From Dan Sanchez at antiwar.org
Inscribed on a plaque inside the pedestal of the Statue of Liberty is a poem by Emma Lazarus titled “New Colossus.” The sonnet waxes lyrical about how different the Green Goddess is from ancient colossal statues, and how that symbolizes the contrast between American ideals and those of empires since antiquity. The Statue of Liberty is:
“Not like the brazen giant of Greek fame,
With conquering limbs astride from land to land”
This is a reference to the Colossus of Rhodes, a statue long thought to have straddled a great harbor (although this is now doubted), and which was one of the Seven Wonders of the Ancient World.
Empires also arrogantly stand “astride from land to land” with “conquering limbs,” like the famous editorial cartoon depicting a British colonialist standing over the African continent, “striding from Cape Town to Cairo.” In a stroke of great luck for the ironist, the lampooned fellow happened to be named Cecil Rhodes, allowing the clever cartoonist to dub him, “The Rhodes Colossus.”
In contrast, according to Lazarus’s poem, the Statue of Liberty looks upon the world with “mild eyes.” It stands beside the “golden door” of the New World and, on behalf of America, tells the “ancient lands” that they can keep their “storied pomp” of imperial greatness. America would have none of it. Instead, America would take in the victims of that “greatness”: those made “tired” and “poor” by imperial exactions. “Your huddled masses yearning to breathe free…”
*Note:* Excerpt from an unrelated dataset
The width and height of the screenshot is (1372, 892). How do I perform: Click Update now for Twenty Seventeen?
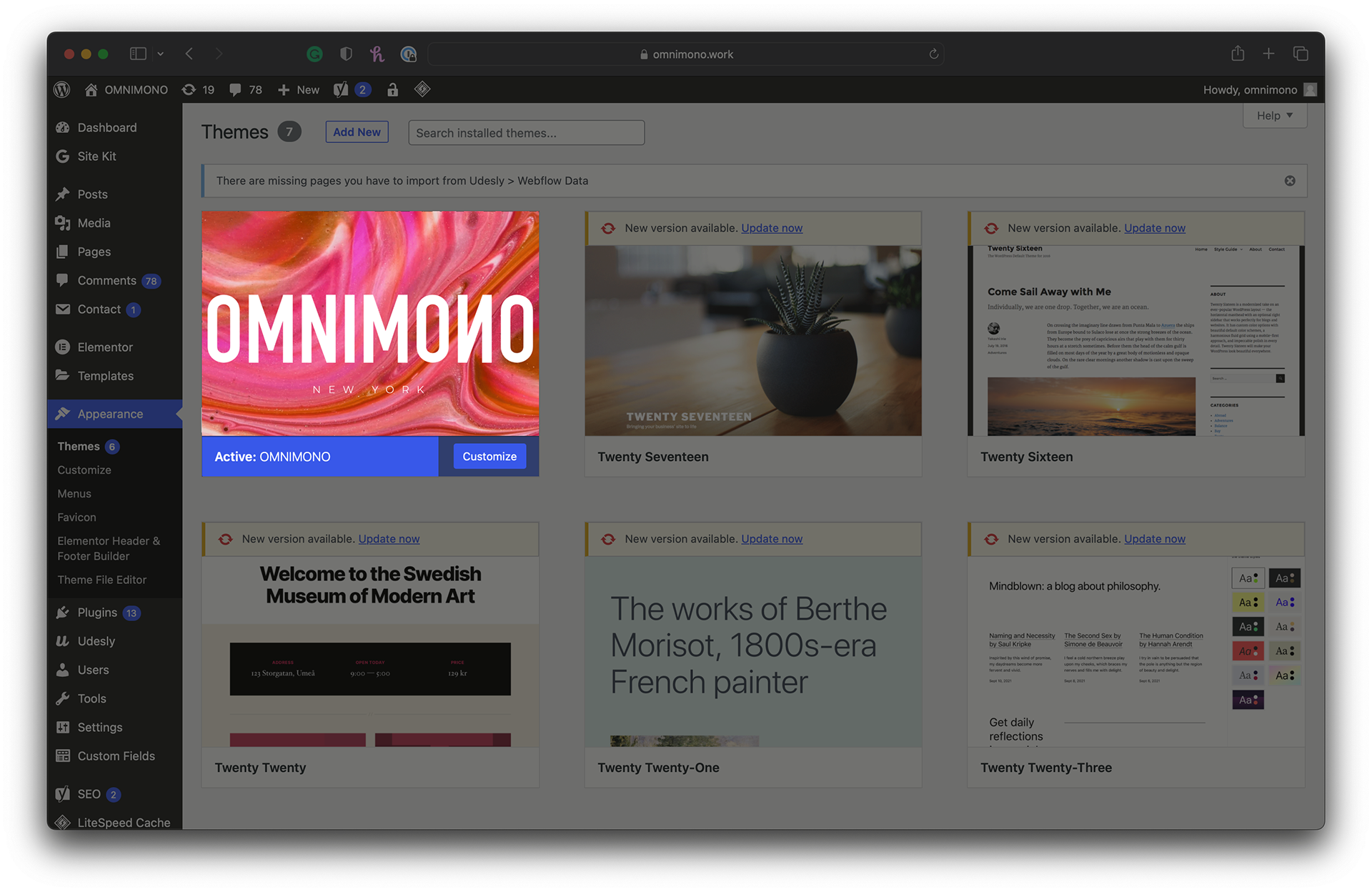(x=772, y=228)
The new country would not bestride the world like a colossus, but would, like its great statue, stand straight and stable, holding aloft an illuminating torch: a welcoming beacon of hope and freedom.
Unfortunately this ideal has never been much more than a distant aspiration. From its earliest days, the American Colossus never hesitated to tread upon the Blacks and Indians it found underfoot.
But at least while it was busy acquiring dominion over its own continent, it was indeed quite benign and welcoming to the civilized peoples of the Old World.
But by the late 19th-century, the American Colossus had its fill of local lands and craved more exotic fare. And so, beginning with Spanish-American War, Manifest Destiny set out to sea, and the American overseas empire was born. An 1898 cartoon called “Colossus of the Pacific” aptly depicted Uncle Sam striding from the California coast to the Philippine Islands.
Thus a mere 15 years after Lazarus wrote her lovely poem, and 5 years before it actually graced the statue itself, its ideals were fully repudiated by the American regime. And the actual “New Colossus” would eventually bestride more of the globe than any before it.
For the past 14 years, the American Colossus has been on a Godzilla-like rampage, trampling over the Middle East, North Africa, and South Asia: squashing people, flattening homes, and demolishing communities.